What’s the way forward? If our problem is what I suspect – that we’re depending on a Vatican II theology which was never really ours to begin with and which is now showing signs of age—then the way forward is theological too. We need to rediscover, together, the faith of our Church. We need to agree on what we stand for, and we need to discern our distinctive theologically grounded mission.
I doubt that techniques of church growth or strategies of relevance will move us ahead until we’ve had our own Anglican Vatican II, and that will mean prayer, self-criticism, ressourcement, and aggiornamento.
This is the first time I have seen Alan openly admit that the ACoC is imitating something that is falling to pieces. Of course, for many of us, it is quite clear that the ACoC isn’t doing an imitation, but actually is falling to pieces: just as Bob Dylan observed you don’t need a weatherman to tell which way the wind blows, you don’t need a professor of church history to tell you what the rotten smell is in the ACoC.
His point that we adopted something that isn’t ours – Vatican II – and that we need our own version is interesting but impossible: we don’t have a Vatican. It has become transparently apparent that there is absolutely no working authority structure in the worldwide Anglican communion; someone other than Rowan Williams might have had the guts to impose order, but it is quite clearly beyond Rowan.

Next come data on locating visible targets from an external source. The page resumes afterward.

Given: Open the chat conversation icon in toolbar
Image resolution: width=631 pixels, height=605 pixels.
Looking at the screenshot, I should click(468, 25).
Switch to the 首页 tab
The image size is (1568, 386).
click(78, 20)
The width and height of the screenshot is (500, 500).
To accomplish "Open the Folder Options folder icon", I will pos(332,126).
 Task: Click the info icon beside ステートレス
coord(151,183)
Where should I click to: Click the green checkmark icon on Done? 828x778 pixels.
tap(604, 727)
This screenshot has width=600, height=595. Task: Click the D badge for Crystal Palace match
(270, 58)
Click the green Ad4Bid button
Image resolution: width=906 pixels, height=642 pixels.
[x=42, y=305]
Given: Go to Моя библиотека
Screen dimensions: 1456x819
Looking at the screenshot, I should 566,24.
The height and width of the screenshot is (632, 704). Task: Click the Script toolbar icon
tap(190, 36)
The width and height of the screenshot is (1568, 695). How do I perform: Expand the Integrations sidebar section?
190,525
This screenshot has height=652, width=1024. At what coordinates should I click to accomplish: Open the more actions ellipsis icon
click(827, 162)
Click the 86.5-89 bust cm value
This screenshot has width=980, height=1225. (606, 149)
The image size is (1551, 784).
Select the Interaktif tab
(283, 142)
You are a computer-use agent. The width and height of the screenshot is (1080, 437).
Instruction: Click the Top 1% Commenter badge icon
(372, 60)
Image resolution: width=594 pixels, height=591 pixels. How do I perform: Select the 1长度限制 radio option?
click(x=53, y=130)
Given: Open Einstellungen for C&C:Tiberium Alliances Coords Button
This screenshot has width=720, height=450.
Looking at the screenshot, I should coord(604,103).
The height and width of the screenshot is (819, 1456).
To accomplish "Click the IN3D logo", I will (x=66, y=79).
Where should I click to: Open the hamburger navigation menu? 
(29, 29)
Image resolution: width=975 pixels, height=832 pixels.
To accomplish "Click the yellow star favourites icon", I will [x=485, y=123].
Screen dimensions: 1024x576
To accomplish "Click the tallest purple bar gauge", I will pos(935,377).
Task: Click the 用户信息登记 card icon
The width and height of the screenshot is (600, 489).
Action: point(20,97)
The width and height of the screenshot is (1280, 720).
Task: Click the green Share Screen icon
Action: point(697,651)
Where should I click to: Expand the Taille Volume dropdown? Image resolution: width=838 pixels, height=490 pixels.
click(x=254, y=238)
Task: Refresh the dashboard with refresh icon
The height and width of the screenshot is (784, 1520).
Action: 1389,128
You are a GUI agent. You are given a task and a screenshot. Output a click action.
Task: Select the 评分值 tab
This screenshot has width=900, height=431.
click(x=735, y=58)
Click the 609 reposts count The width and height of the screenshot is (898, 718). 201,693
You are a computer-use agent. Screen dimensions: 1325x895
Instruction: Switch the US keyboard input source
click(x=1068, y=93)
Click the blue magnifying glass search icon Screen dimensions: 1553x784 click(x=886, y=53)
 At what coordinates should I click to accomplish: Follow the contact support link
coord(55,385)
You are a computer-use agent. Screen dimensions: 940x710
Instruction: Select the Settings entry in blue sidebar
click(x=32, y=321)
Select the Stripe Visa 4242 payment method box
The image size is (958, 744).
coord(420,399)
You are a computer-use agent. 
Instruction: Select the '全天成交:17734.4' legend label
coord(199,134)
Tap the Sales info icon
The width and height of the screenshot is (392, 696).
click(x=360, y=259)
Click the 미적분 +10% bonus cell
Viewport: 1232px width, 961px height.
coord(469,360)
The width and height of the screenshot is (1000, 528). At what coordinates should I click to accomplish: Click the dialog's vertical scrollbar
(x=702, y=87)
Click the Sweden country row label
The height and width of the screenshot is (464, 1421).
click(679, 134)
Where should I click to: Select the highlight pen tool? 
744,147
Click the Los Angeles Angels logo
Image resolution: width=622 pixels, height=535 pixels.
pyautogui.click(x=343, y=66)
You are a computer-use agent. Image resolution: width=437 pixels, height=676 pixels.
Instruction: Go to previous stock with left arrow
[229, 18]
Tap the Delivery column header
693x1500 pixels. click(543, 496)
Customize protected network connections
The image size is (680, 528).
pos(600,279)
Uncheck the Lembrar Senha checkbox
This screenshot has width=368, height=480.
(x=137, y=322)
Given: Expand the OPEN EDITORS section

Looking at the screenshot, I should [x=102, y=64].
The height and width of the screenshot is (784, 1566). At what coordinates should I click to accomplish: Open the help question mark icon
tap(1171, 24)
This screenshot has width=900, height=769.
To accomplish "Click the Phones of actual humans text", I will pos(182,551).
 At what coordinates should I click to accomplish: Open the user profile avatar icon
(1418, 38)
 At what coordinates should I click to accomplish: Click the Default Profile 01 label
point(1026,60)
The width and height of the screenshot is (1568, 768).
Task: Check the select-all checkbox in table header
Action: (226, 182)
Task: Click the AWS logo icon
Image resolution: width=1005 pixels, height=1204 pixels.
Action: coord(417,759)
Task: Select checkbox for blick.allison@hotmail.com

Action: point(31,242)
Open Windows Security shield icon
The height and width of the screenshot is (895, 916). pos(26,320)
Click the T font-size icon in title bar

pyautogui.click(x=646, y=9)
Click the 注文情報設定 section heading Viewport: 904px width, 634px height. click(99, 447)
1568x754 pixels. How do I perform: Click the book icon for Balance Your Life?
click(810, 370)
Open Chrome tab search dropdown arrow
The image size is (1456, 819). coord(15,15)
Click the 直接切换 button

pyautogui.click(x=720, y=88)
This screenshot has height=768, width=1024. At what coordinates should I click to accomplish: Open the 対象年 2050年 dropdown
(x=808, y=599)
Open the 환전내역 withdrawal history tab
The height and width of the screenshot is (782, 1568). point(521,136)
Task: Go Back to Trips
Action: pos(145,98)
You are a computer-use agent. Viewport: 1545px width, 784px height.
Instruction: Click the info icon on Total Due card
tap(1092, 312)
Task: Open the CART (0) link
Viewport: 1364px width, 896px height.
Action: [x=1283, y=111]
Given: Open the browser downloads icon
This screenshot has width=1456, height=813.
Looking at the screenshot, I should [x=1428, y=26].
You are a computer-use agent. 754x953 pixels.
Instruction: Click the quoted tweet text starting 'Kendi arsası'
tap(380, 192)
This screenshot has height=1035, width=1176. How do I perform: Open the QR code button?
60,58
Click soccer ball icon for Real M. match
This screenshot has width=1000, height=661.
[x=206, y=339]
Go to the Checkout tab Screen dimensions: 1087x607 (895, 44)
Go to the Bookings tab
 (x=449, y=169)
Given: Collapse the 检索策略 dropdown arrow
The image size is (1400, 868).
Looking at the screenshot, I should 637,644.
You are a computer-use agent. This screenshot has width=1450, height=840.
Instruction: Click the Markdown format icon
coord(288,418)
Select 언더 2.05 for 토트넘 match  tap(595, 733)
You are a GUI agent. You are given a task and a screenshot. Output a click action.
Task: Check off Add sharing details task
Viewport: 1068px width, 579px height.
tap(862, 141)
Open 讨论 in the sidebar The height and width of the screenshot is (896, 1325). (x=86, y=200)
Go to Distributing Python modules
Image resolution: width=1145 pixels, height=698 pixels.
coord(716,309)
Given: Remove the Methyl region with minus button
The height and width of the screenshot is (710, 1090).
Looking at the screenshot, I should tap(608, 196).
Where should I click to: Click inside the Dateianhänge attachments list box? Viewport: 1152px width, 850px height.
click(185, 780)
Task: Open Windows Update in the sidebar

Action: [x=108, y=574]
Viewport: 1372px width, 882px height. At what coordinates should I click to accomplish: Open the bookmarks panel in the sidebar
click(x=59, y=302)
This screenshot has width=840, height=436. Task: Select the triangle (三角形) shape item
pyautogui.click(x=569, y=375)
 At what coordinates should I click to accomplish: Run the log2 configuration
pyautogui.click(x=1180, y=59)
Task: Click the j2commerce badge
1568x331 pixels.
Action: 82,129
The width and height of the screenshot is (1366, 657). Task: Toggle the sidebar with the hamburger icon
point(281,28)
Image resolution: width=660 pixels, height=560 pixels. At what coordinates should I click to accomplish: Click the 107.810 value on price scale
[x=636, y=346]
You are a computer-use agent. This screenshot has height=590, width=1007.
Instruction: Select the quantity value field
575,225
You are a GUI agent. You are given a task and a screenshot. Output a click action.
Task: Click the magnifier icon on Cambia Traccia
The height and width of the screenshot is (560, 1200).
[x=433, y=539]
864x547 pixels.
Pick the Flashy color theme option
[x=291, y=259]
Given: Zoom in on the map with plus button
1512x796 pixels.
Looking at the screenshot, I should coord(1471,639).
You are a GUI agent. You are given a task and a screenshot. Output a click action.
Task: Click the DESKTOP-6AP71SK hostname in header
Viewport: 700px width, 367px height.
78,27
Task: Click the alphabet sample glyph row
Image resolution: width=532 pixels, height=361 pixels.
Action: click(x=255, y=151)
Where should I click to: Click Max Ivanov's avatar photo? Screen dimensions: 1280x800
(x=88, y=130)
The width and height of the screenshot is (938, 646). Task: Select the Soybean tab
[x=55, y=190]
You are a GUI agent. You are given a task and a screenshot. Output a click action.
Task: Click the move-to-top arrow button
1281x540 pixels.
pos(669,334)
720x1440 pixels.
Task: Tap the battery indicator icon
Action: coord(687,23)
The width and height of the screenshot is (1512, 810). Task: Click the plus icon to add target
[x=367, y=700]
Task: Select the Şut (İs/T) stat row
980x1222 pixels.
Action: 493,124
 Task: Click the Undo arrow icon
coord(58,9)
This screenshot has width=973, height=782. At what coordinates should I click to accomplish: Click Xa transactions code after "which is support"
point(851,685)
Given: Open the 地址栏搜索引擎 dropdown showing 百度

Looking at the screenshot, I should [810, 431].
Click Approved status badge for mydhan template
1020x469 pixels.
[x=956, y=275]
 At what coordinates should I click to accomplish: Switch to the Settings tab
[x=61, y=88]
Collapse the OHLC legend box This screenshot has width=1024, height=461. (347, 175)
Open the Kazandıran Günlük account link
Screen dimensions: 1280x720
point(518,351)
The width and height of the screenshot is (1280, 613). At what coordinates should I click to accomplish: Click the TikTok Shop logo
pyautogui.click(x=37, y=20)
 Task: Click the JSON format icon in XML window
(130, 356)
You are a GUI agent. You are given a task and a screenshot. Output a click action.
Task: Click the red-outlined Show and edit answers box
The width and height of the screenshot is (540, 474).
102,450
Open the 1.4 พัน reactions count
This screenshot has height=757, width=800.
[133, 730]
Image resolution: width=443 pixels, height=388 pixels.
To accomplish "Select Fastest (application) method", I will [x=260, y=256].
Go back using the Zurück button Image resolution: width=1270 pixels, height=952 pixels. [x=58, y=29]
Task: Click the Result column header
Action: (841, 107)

When we see this sort of thing:
the Roman Catholic Church’s new and totally unexpected spirit of self-criticism, its re-thinking of Christian basics, its ressourcement (its return to essential sources, especially Scripture), and its aggiornamento (its passion to come to faithful terms with the modern world).
We may persuade ourselves that in this there is a glimmer of hope, in phrases like return to essential sources, especially Scripture; the glimmer is dimmed when we read: passion to come to faithful terms with the modern world. Rather than plainly say that the ACoC has departed from historic orthodox Christianity, we have something sufficiently slippery that it can used by liberals whose view of coming to faithful terms with the culture is to capitulate to it.
Liberals like Michael Burslem, whose article by a stroke of fortuitous irony, appears on the same page:
In Anglicanism we have neither an infallible pope nor an infallible Bible. The Word of God is our supreme authority, not exclusively the Bible. This is the Logos of St. John’s prologue, which he defines as Jesus Christ. However, since his Ascension he is no longer with us in person, but he did promise to send his Holy Spirit, who is the Logos in the world today. The Spirit certainly speaks to us through Holy Scripture, but also through other means, such as our culture and traditions, other people, (especially our spouses) through visions, dreams, through music, poetry, drama and literature; through the wonders of science; yes, and through common sense. He deals with us individually. There is no ‘one size fits all’ which would be if the Bible alone were our supreme authority.
Here we have entered the realm of sanctified subjectivity: contemporary cultural prejudice justified by the rubber stamp of a bogus holy spirit.
Alan’s way forward, We need to rediscover, together, the faith of our Church, is more of a way sideways: with nothing explicit in mind, it would be used by liberals to conform the church to contemporary preoccupations while making the claim of returning to the church’s roots.